Looking forward, the team has the comfort of telling riders and potential bike-industry sponsors that they will be a presence at national calendar events for the foreseeable future. It’s a sizeable commitment, Kortemeier admits, but it falls in the unconventional method of everything that has surrounded the team since day one.
“We wanted to make a statement that we’re in this for the long haul,” Kortemeier said. “It gives the team a strong foundation, that its got something and we’re solid. None of the path we’ve taken to make this team happen has been traditional by any means. We wanted to keep rolling with that excitement and that energy. Ultimately we made the 10-year commitment because it was possible.”
Asked his highlight of the past four years, Kortemeier couldn’t nail down just one moment. “Every win is incredible,” he said. “Any of those moments where somebody’s life was changed because of an opportunity they seized. I look at it as empowerment. It’s a symbiotic relationship — the team empowers us, brings us into cycling communities, and we empower the riders to show people how amazing they are, to do something amazing under a national spotlight. Any time I can look at it and think, ‘We helped out here, we were a productive part of cycling,’ is a highlight for me.”
Kortemeier added that although 10 years is a long enough time to try to cultivate a ProTour-level team, it probably isn’t in the crystal ball for Jittery Joe’s. “Our hope is to become not only the southeast-homegrown team but also a national-level team,” he said. “We want to be known across the United States. Of course I would love to be able to send these guys to Europe, but I think our focus is going to stay domestic.”
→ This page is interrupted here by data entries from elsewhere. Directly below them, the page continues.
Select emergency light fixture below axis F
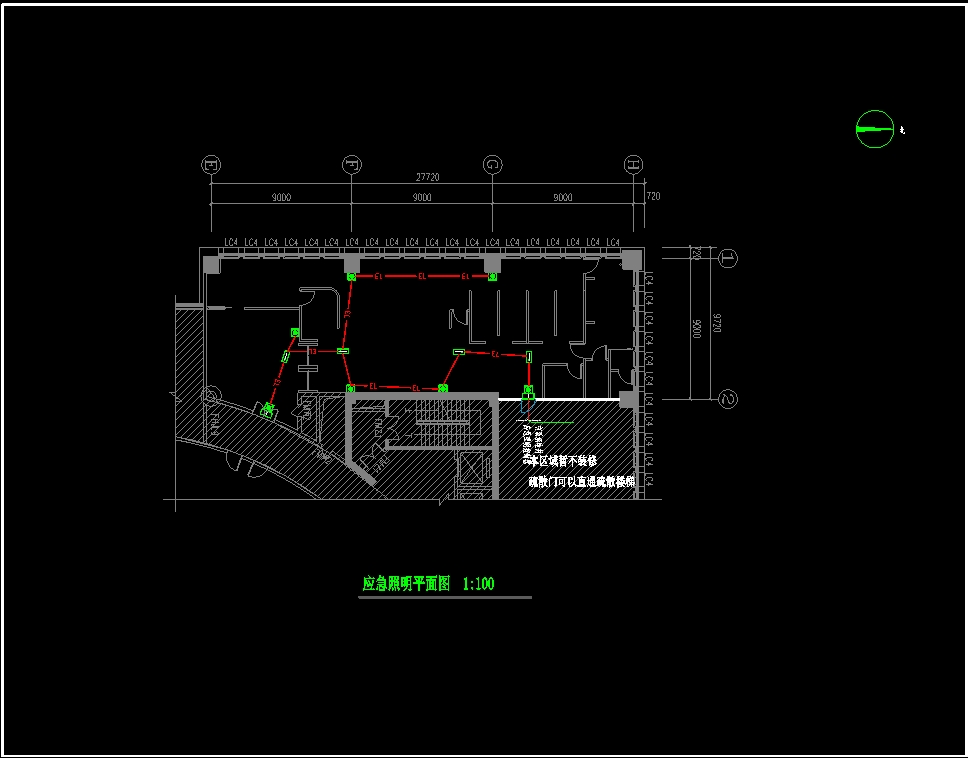Screen dimensions: 968x758 (351, 276)
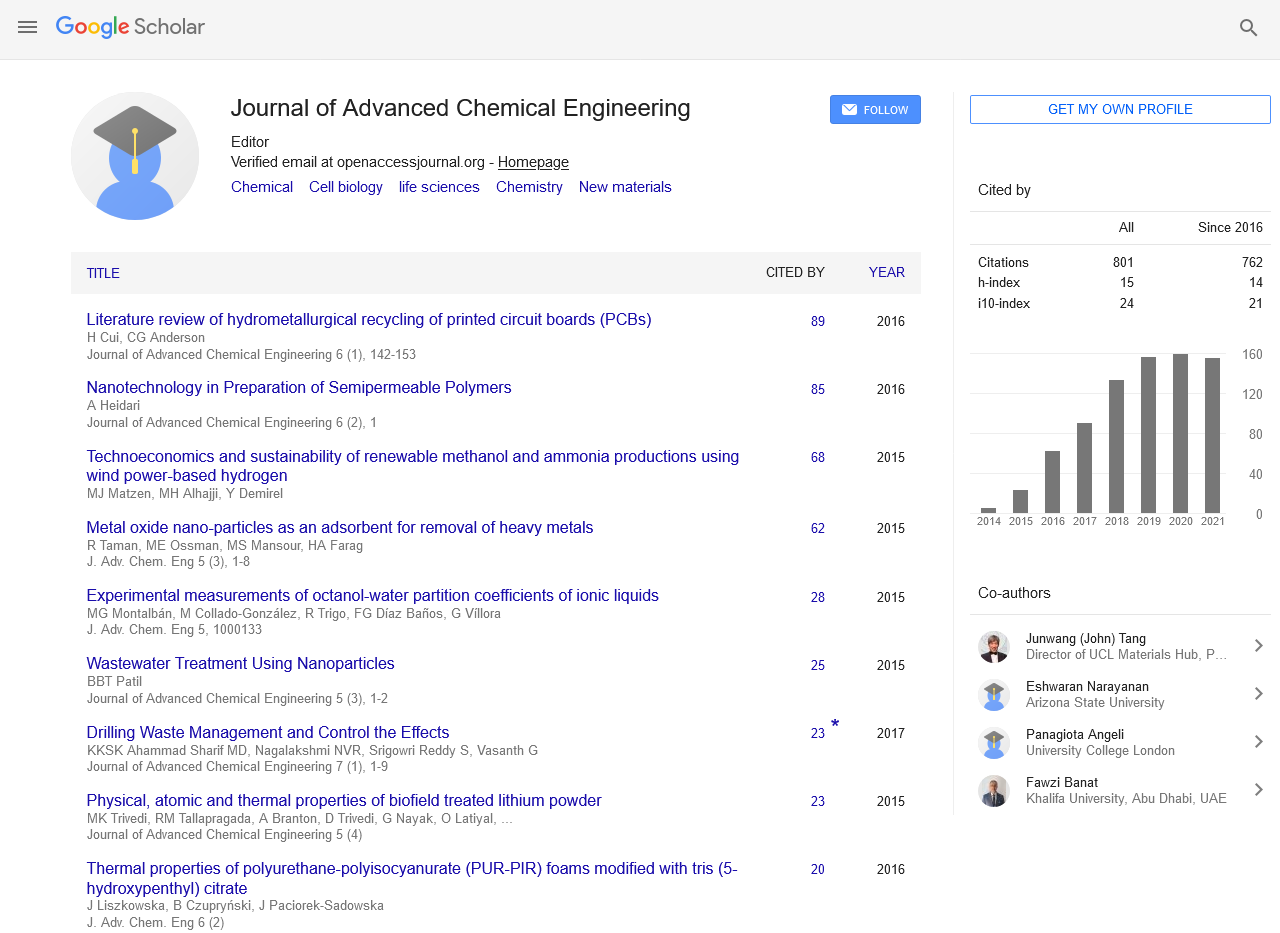Open the Homepage link
The image size is (1280, 933).
[533, 162]
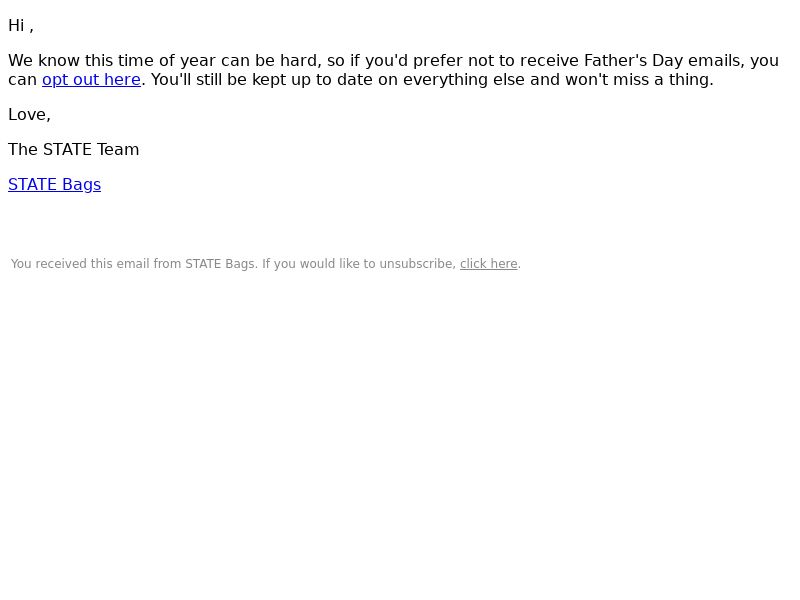
Task: Click the "click here" unsubscribe link
Action: click(489, 264)
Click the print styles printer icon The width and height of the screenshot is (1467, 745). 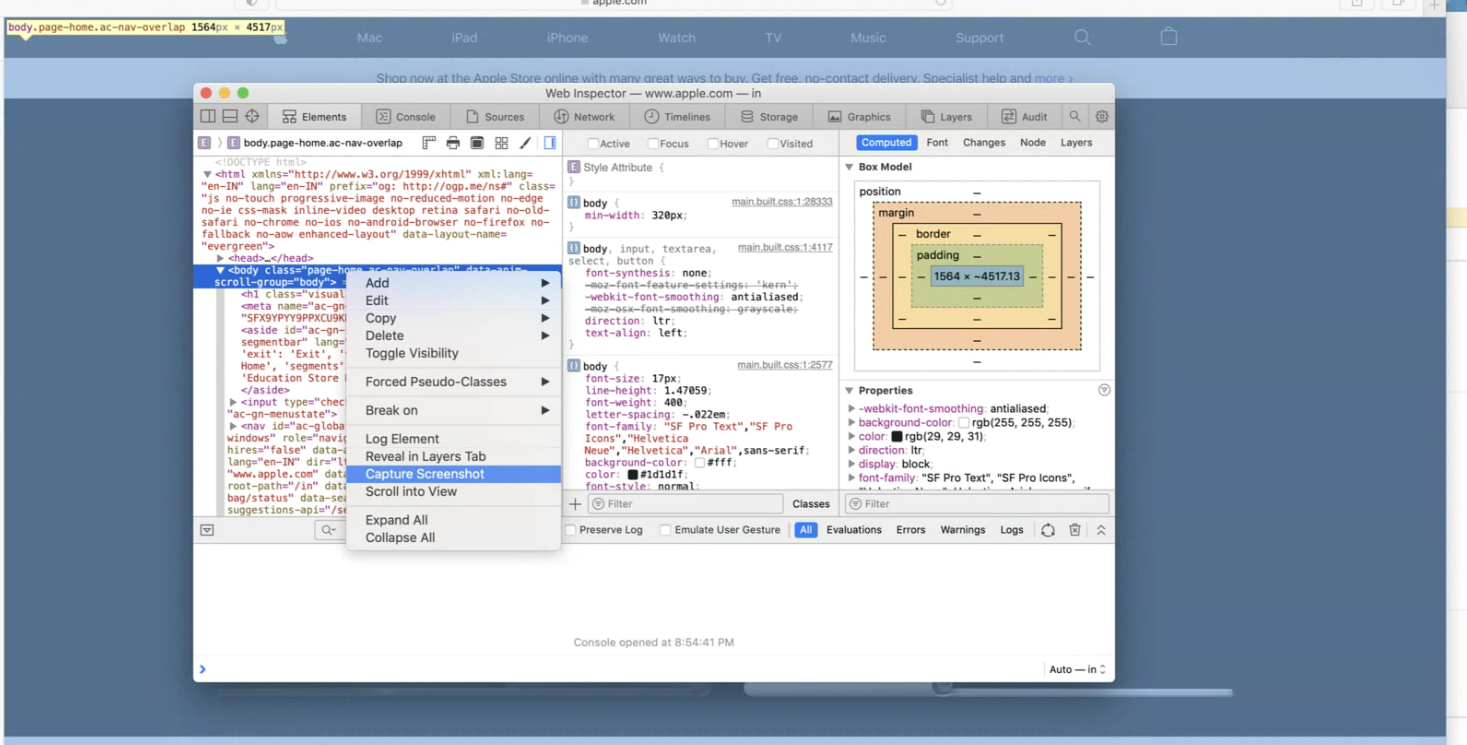tap(453, 143)
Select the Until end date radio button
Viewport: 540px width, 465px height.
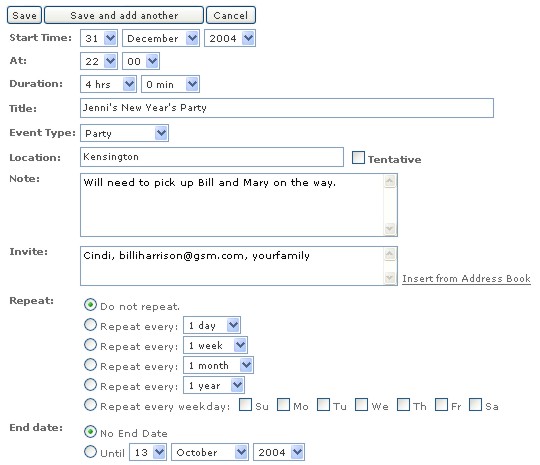tap(90, 452)
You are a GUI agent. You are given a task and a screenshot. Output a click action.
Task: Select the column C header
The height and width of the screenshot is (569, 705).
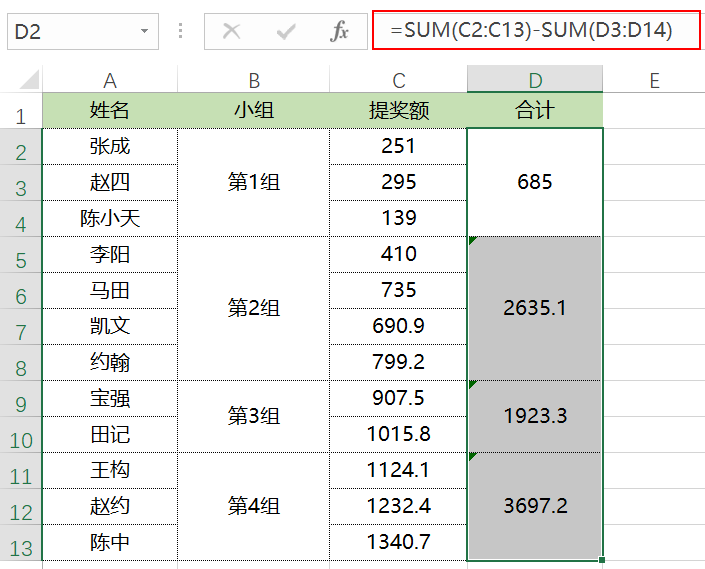[398, 80]
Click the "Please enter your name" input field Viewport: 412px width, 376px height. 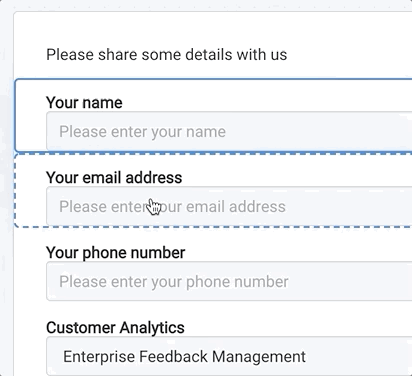[x=229, y=131]
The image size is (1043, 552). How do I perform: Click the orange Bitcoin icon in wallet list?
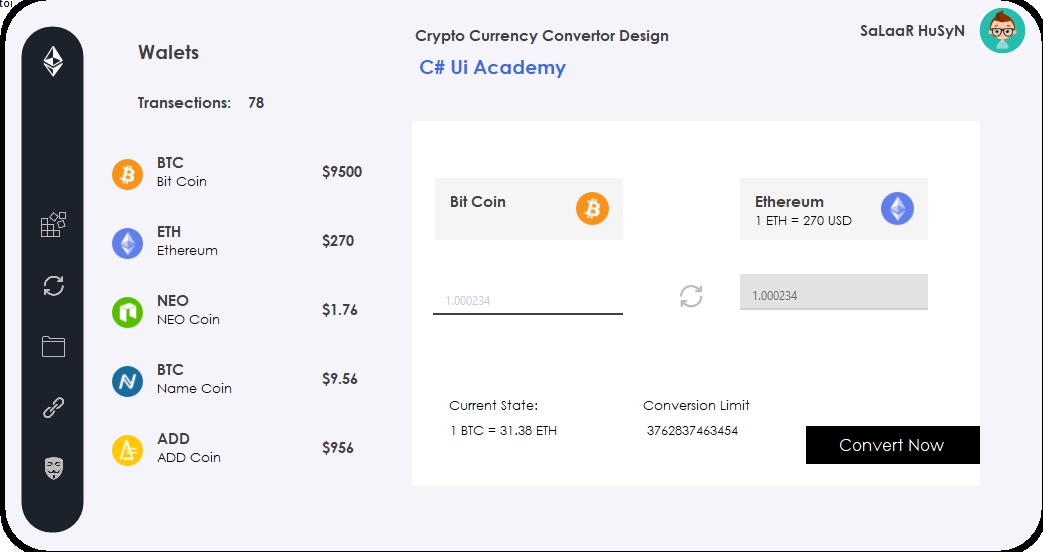coord(127,174)
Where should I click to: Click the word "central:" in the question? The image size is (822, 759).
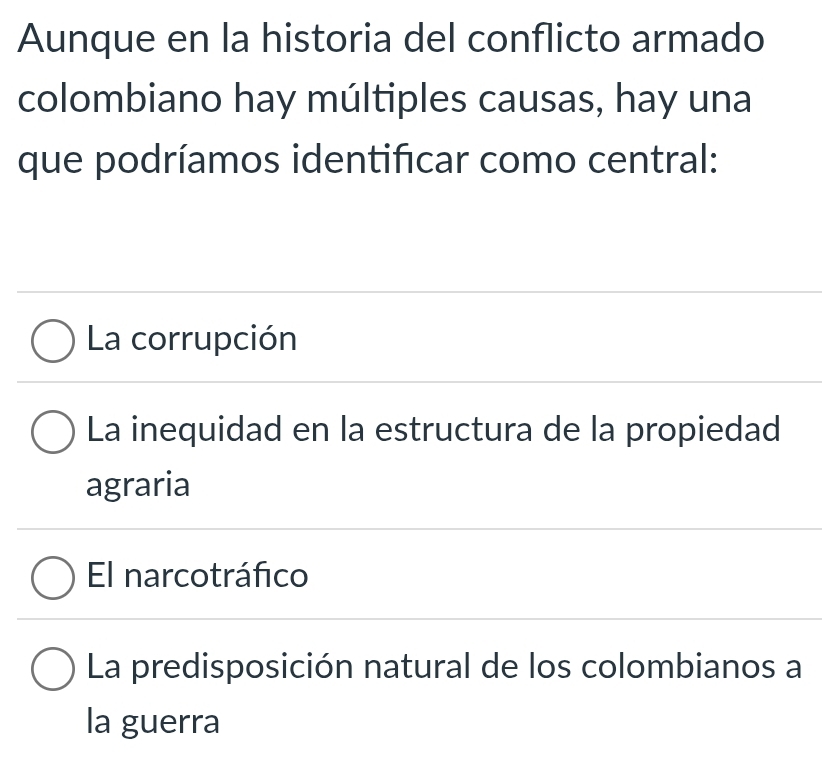pyautogui.click(x=653, y=160)
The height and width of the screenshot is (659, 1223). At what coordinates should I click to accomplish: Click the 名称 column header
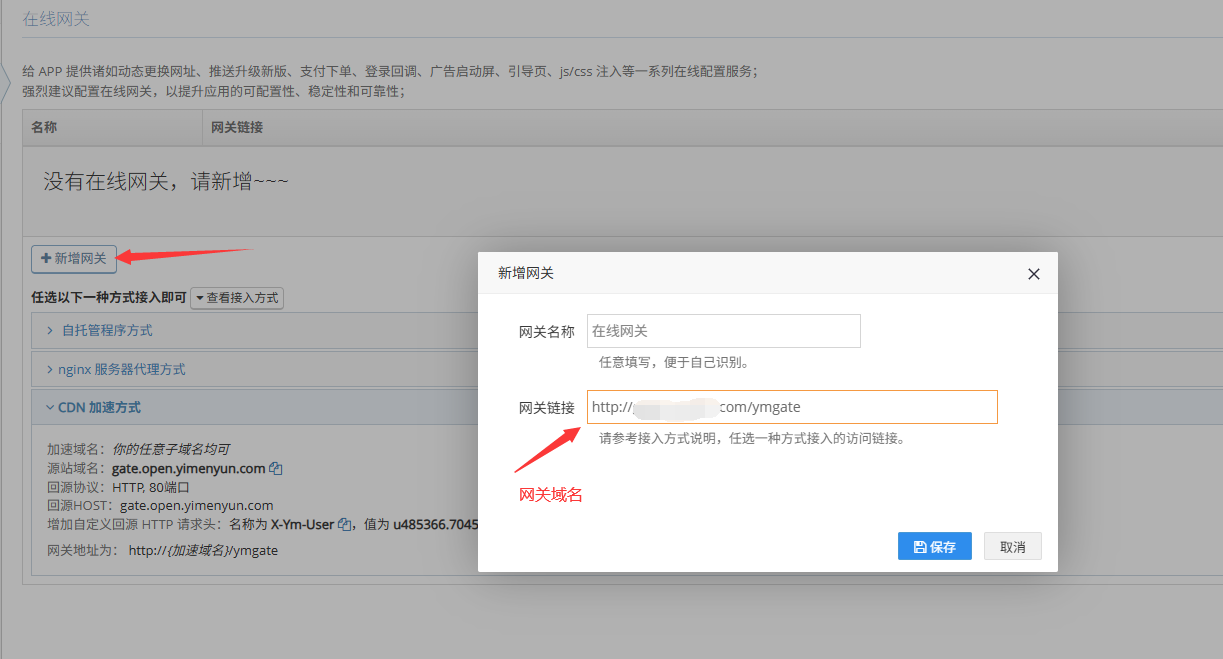pos(44,127)
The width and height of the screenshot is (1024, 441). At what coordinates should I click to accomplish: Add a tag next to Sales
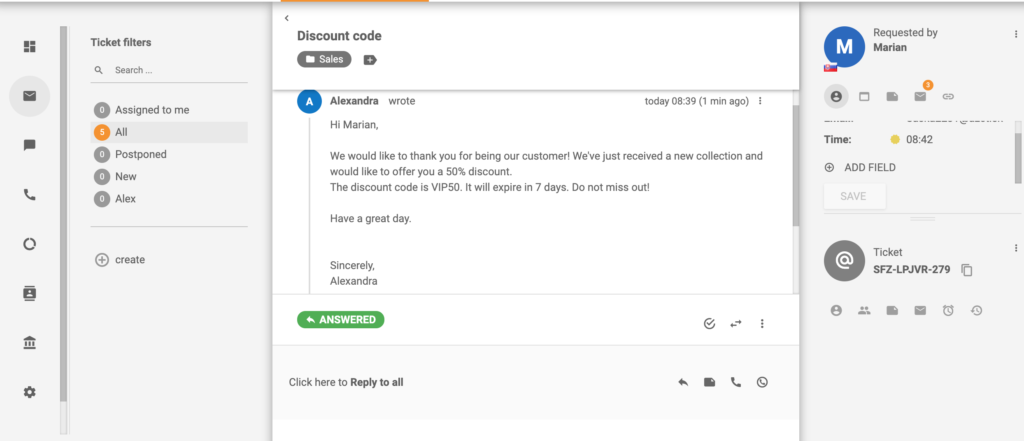click(370, 60)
As he did this year, Rice will continue to serve as general manager and step back from team-directing duties. “This year I had Ken Mills as my director and that worked out well,” Rice said. “I want to concentrate on marketing and sponsorship of the team, the whole feel of the team. We’re not the biggest team or the strongest, but we do have a feel that I don’t think anyone else has. We’re doing this because we love to do it. We’re the underdog team. We’ve got the Minis in the caravan. Instead of a team launch where everyone is on a stage, we had a party with two kegs of beer at the coffee-roasting company. We definitely feel a connection with our fans. They support us in a big way. We sold a lot of Jittery Joe’s-Kalahari Pro Cycling t-shirts this year. People know we are supported off the sales of these items.”
And for those headed to Interbike next week, look for Rice, Kortemeier and the team’s Mini Cooper at the Louis Garneau booth, with Kortemeier slinging Jittery Joe’s espresso himself.
“It’s great to have a really involved bunch of sponsors,” Rice said. “How cool is that to have Keith, the owner of a company on the verge of national franchising, pouring espressos for everyone?”